Coaching has long been seen as the best way to progress your team’s skills and talents. If you’ve ever been coached effectively, you will know the great effect it can have.

So how do actually set about carrying it out so that you gain your team member’s full buy-in, and can give yourself the best opportunity for success? Here are four steps to lay the foundation for coaching in your department, so it becomes more of a culture within your department:

Step 1: Set the vision. Decide exactly what you would like the outcomes to be and identify what the team member(s) need to do to achieve them. Clarify expectations, identify the timetable, establish what resources you have available, encourage and motivate them on the first steps of the journey.

Step 2: Step away and let them come to you if they have questions. Empower and encourage them to use their own best judgment. Redirect them to others if they have simple questions. Fight the urge to step in and take over. Support them, but don’t take on their problems

Step 3: If it’s going well, support and acknowledge this fact, and model what is working so that you can repeat if necessary. Monitor how they are doing, evaluate the results and adjust if needed. Keep the motivation going.

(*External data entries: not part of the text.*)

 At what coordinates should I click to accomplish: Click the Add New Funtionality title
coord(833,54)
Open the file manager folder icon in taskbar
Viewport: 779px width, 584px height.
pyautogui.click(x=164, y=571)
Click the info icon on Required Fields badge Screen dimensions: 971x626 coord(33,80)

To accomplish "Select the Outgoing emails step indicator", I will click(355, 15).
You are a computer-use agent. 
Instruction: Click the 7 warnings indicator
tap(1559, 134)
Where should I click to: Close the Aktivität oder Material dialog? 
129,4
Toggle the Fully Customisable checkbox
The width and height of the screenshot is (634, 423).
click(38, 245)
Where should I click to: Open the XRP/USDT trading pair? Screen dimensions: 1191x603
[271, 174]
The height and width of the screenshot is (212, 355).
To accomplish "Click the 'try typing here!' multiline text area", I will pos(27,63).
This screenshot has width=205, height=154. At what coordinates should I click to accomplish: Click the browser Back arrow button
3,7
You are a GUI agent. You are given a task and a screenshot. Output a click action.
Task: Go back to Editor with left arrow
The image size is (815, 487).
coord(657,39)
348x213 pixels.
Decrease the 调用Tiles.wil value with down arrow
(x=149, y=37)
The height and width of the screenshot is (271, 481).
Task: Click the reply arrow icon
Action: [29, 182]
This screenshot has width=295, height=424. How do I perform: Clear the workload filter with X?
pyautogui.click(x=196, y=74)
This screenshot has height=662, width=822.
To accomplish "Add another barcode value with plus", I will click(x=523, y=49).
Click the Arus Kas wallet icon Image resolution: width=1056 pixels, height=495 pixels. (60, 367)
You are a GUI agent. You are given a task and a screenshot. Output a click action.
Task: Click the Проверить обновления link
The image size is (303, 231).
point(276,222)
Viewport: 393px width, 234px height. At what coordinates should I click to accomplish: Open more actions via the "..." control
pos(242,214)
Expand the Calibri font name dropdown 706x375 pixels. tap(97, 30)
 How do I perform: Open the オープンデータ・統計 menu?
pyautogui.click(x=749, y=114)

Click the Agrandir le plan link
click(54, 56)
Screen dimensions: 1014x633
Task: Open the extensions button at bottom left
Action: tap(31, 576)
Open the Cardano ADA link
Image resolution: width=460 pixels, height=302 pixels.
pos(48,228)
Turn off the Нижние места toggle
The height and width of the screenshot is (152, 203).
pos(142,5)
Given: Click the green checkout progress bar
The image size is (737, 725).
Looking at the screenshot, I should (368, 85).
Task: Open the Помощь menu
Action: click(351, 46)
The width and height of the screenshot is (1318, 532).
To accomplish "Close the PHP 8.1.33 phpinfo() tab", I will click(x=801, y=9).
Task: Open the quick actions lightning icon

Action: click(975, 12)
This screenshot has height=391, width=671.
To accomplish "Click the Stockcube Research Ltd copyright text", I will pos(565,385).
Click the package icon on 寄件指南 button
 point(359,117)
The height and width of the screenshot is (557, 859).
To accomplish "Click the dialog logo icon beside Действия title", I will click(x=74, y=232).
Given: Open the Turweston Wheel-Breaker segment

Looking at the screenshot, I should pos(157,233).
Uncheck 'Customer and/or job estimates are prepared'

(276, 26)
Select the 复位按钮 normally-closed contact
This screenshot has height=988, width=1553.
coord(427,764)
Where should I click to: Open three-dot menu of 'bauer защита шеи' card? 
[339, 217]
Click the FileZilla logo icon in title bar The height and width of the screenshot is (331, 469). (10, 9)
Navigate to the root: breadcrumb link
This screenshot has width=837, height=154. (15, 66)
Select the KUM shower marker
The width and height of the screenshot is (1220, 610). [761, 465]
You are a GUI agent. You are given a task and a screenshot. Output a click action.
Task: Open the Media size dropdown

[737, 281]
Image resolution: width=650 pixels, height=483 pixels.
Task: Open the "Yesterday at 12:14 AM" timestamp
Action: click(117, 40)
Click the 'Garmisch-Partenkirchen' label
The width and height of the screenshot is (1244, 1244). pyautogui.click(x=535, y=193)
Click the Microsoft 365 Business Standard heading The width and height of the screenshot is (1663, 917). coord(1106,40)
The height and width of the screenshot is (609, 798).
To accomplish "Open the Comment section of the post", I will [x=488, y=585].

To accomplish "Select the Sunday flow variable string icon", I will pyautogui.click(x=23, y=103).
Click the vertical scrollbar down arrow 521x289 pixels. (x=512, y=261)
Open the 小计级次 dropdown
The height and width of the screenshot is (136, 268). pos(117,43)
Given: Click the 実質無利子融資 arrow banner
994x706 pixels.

Step 4: If it’s not going well you may need to step in and assist. Understand what the issue is and what have they tried. Make a decision quickly after you have checked in with them. Repeat what the vision and deliverables are. Clarify your expectations and resources available. Identify if they need a bit more mentoring rather than coaching.

If you follow these steps, you give yourself a better chance of succeeding with your coaching within the business.

Thanks again

Sean

Sean McPheat
Managing Director
MTD Management Course

Click below for a:
FREE email course “Improve Your Management Skills”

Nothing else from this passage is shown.